## Work required
Among the lines below, which ones contain the word "agent"? Copy every such line.

## Given data
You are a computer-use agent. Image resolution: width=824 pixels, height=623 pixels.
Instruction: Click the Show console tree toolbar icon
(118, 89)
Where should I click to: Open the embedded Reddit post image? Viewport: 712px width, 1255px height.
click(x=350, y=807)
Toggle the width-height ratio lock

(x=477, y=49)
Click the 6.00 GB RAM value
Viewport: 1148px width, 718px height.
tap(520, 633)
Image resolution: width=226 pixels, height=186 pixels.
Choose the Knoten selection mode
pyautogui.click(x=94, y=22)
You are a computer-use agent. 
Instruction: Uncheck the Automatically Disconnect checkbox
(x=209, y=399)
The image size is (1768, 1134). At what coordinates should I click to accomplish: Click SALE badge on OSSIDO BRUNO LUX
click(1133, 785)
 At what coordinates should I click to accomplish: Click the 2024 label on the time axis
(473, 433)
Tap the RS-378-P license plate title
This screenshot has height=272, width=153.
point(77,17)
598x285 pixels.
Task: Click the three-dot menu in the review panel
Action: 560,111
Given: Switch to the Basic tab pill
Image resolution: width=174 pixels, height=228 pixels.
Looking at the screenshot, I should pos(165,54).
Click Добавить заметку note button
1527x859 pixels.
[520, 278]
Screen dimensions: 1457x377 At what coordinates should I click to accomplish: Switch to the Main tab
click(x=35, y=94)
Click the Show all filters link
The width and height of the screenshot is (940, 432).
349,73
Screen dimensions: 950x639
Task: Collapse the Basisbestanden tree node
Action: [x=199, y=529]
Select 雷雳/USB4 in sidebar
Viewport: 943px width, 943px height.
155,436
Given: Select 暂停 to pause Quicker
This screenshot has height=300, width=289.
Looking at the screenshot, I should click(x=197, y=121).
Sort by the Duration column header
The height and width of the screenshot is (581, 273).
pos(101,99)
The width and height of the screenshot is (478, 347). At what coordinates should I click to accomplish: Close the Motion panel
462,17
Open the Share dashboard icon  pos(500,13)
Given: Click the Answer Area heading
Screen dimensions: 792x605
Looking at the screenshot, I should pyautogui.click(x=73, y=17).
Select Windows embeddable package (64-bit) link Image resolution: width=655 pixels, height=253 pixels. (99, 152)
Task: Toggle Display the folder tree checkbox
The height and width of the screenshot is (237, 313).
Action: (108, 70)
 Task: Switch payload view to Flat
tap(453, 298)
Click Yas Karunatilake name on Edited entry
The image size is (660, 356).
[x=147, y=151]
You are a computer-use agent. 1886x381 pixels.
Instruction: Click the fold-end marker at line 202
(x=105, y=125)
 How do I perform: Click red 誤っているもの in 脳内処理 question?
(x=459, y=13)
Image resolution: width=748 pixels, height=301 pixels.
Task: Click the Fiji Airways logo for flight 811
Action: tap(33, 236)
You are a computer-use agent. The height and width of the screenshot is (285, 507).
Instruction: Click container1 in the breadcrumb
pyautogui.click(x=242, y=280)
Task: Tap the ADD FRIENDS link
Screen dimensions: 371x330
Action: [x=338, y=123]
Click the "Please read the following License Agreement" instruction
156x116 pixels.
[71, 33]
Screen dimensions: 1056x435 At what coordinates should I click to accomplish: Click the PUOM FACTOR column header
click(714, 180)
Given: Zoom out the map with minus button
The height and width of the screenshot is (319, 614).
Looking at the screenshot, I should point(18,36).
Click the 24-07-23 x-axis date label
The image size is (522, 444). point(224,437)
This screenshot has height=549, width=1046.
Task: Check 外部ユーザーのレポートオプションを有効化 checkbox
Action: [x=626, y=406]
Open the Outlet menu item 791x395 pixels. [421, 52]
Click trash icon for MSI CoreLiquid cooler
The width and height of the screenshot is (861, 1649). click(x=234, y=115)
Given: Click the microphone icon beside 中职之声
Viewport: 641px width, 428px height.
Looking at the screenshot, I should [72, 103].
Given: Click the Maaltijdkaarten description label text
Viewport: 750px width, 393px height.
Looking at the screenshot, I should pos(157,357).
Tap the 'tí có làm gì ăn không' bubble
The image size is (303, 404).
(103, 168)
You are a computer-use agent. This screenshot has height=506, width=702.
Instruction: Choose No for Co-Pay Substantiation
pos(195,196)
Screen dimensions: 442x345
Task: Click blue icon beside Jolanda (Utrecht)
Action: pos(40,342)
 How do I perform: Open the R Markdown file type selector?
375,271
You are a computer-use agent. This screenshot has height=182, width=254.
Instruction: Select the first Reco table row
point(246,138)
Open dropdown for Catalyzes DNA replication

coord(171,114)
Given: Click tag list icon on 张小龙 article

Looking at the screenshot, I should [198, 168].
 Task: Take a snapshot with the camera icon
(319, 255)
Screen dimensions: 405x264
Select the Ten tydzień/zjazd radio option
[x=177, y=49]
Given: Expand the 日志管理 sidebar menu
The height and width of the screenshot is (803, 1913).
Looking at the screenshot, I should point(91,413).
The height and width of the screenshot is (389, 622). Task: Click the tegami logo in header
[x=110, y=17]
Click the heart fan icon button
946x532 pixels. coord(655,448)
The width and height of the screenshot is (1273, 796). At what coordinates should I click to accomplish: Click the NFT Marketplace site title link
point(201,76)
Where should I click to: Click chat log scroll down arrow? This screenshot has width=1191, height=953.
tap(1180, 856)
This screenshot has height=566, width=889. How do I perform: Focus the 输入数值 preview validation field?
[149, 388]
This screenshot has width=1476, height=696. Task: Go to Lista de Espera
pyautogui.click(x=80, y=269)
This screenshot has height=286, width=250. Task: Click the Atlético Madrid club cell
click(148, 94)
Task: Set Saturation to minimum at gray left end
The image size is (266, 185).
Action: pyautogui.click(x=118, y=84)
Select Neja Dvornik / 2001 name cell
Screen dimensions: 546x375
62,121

## Written response
You are a computer-use agent. Image resolution: width=824 pixels, height=623 pixels.
You are a computer-use agent. 
You are a computer-use agent. 1886x381 pixels.
You are a computer-use agent. The height and width of the screenshot is (285, 507).
You are a computer-use agent. This screenshot has height=506, width=702.
You are a computer-use agent. This screenshot has height=182, width=254.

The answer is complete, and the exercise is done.